Back at the end of June, the Chinese government passed a new national security law that directly affects Hong Kong; a law that legal experts believe will now give the Special Administrative Region (SAR)’s law enforcement power to moderate online content as they please.
In light of the law, Facebook’s WhatsApp announced that it would pause all requests for its users’ data by Hong Kong authorities, at least until it has fully reviewed China’ new regulation.
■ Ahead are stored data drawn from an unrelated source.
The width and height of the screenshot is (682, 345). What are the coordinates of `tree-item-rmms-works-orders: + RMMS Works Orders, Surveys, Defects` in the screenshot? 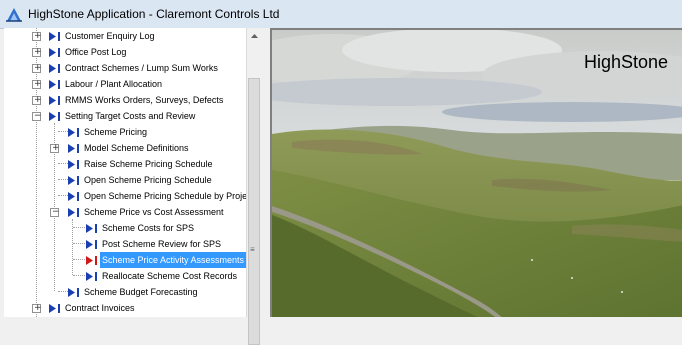 It's located at (125, 100).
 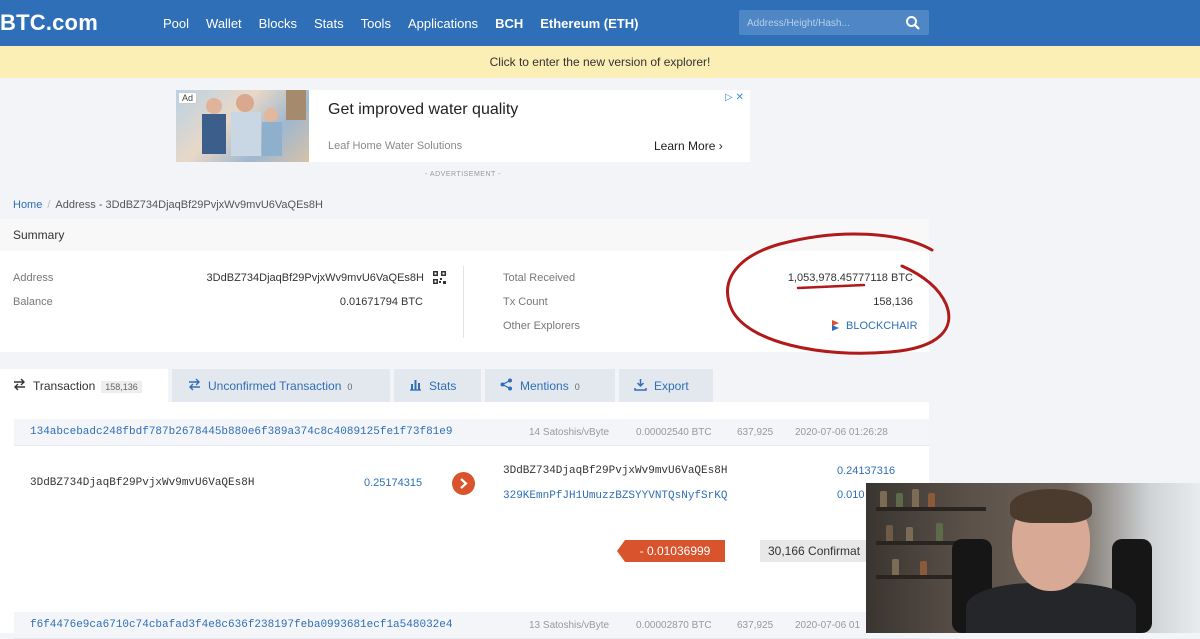 I want to click on transaction-time: 2020-07-06 01:26:28, so click(x=842, y=432).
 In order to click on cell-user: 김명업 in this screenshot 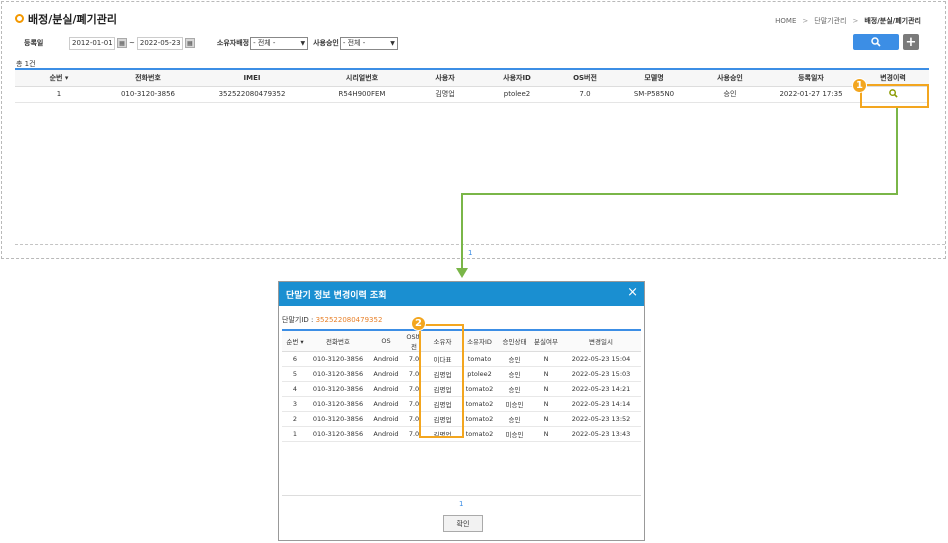, I will do `click(445, 94)`.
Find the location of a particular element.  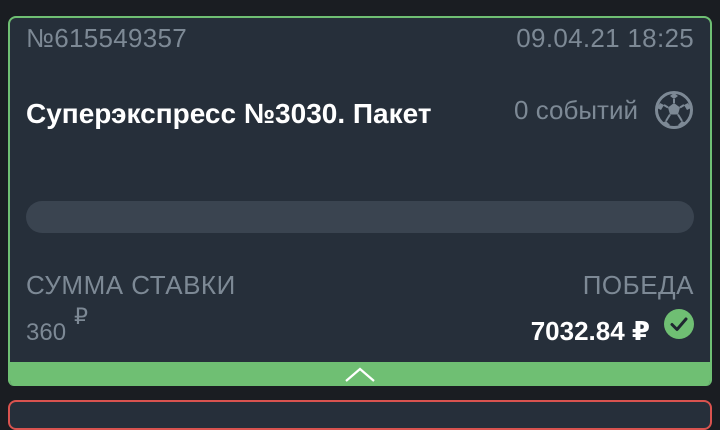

In a response to the WSJ, WhatsApp said that its review will be focused on the “formal human rights due diligence and consultations with human right experts”.
Unlike the rest of China, the Special Administrative Region (SAR) and former British colony is not subject to the economic powerhouse’s “Great Firewall” and has both freely and openly enjoyed its access to an unsuppressed flow of information via the internet.
As mentioned, WhatsApp isn’t the only tech company that is putting a hold on user data requests from Hong Kong; Google, Twitter, and even WhatsApp’s direct rival, Telegram, had also announced that it was doing the same, the latter explaining that doing so at this stage would be a breach of privacy to its Hong Kong users.
To date, only one company has caved in to China’s demands on user security; when the protests in Hong Kong were in full swing last year, Apple was coerced into accepting China’s demands to remove protest-tracking app. A move that undoubtedly drew ire from its throngs of consumers within the island city.
Needless to say, it’s likely that WhatsApp’s decision – among other messaging services – will not sit well with the Chinese government, and could soon find itself under scrutiny by the country.